Solange Nascimento, mãe do estudante, revelou que, inicialmente, sentia-se apreensiva sobre a trajetória dele na graduação, mas que agora vê com alegria o amadurecimento do filho.

“Lógico que ele teve ganho de conhecimento, mas quero ressaltar que, em termos sociais, houve muitos ganhos. Ter uma variedade de professores com personalidades diferentes, começar a usar transporte público que, antes, ele não fazia só. Em relação à convivência com os colegas, fazer parte de um grupo, também favoreceu muito. Aqui, na Universidade, no tempo livre, os estudantes se reúnem, fazem atividades paralelas de entretenimento e isso é legal porque é um ambiente onde ele tem oportunidade de vivenciar outras coisas”, comenta.

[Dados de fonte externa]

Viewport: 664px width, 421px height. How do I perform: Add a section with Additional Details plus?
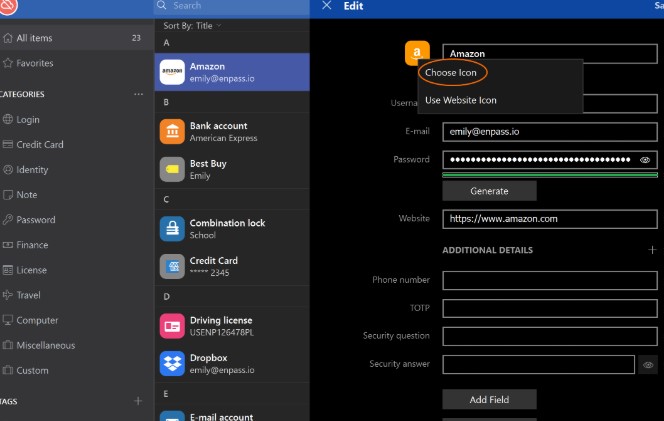[x=652, y=250]
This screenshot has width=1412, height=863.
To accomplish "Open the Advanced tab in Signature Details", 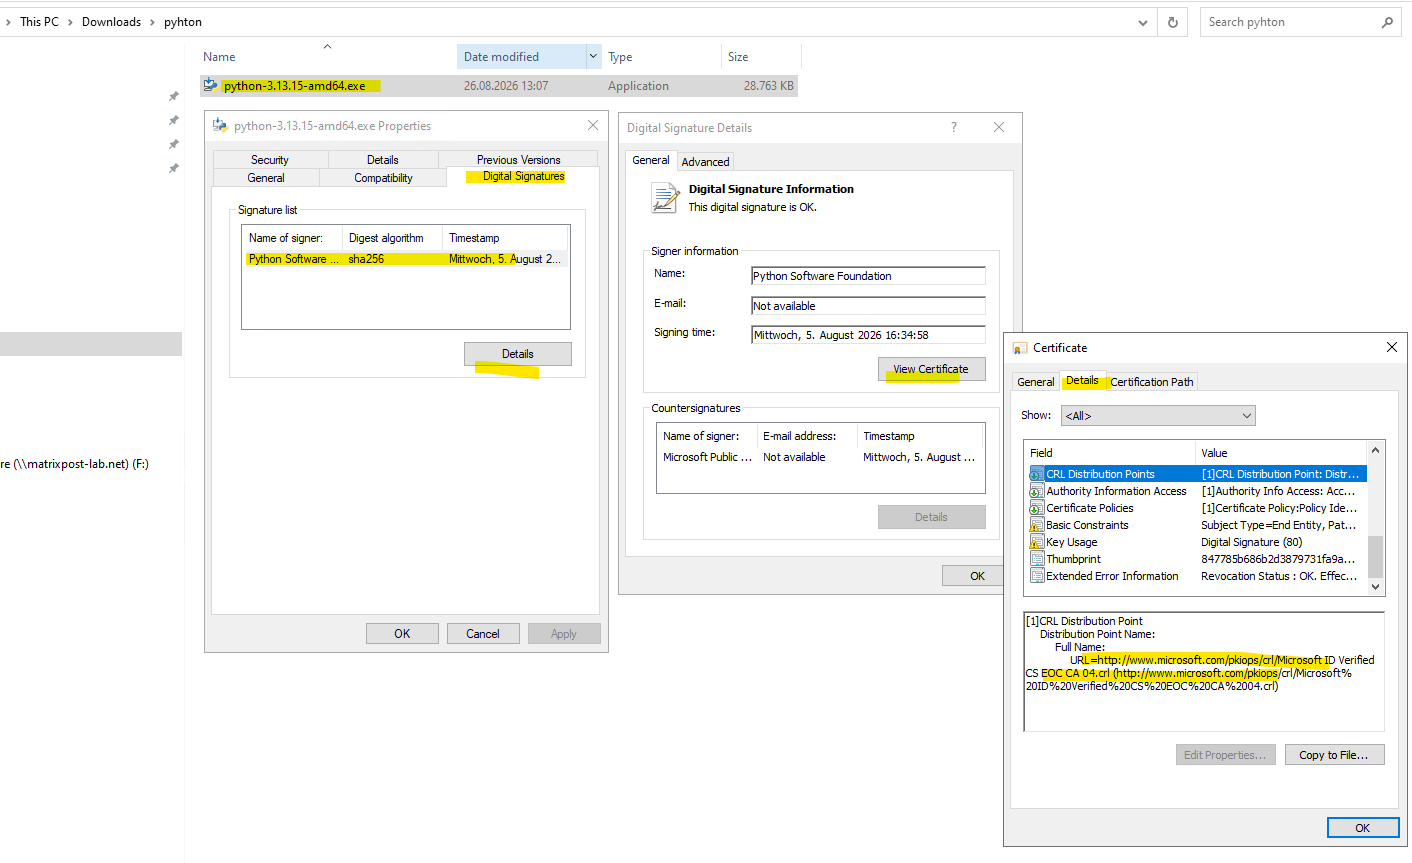I will [706, 162].
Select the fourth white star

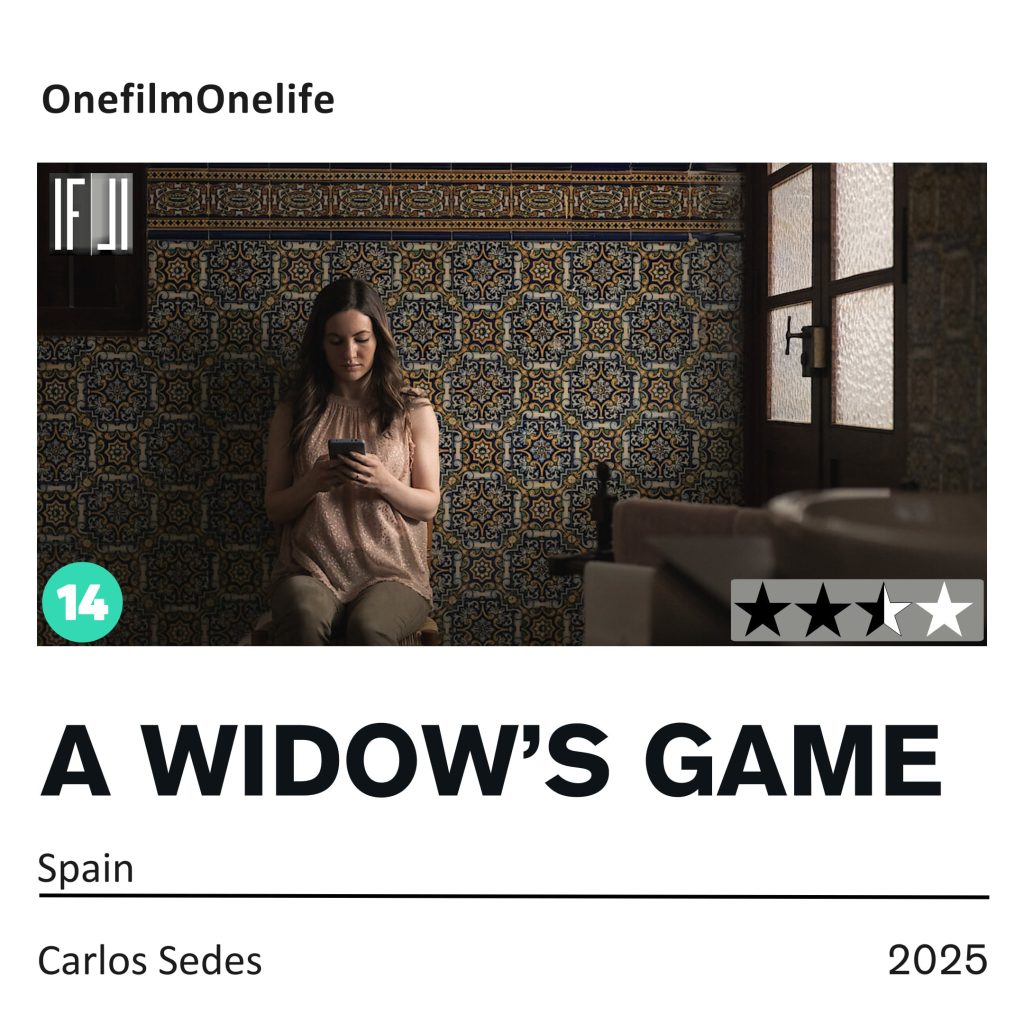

É característico na maioria das pessoas com TEA seguir regras, dessa forma, os combinados, estrutura e rotinas devem ser claros para evitar que desorganizem e apresentem comportamentos atípicos.

A mãe de Paulo, que é especialista em Educação Especial e em Análise de Comportamento, também recorreu à Terapia de Análise de Comportamento Aplicado (ABA), na qual há um auxílio de terapeuta. O terapeuta contribuiu durante as reuniões e palestras com alunos, professores e técnicos, esclarecendo as singularidades da pessoa com TEA. Ainda assim, a mãe de Paulo ressalta a importância de um setor na UEMA dedicado às pessoas com deficiência.

“Ter o Núcleo de Acessibilidade é essencial, acredito até que o Núcleo poderia ser mais amplo, ter mais ferramentas práticas a serem aplicadas pelos professores para avaliar alunos e adaptar as disciplinas. Mesmo para quem não tem TEA, é importante um NAU para atender a todos, visto que, em algum momento, alunos, professores e servidores apresentarão uma especificidade, seja ela de aprendizagem social ou dificuldades em lidar com pessoas com deficiência”, disse.

A proatividade e determinação de Paulo para aprender também são fundamentais. Solange afirma que se o filho for impulsionado por algum professor inovador, ele busca com dedicação mais conhecimento.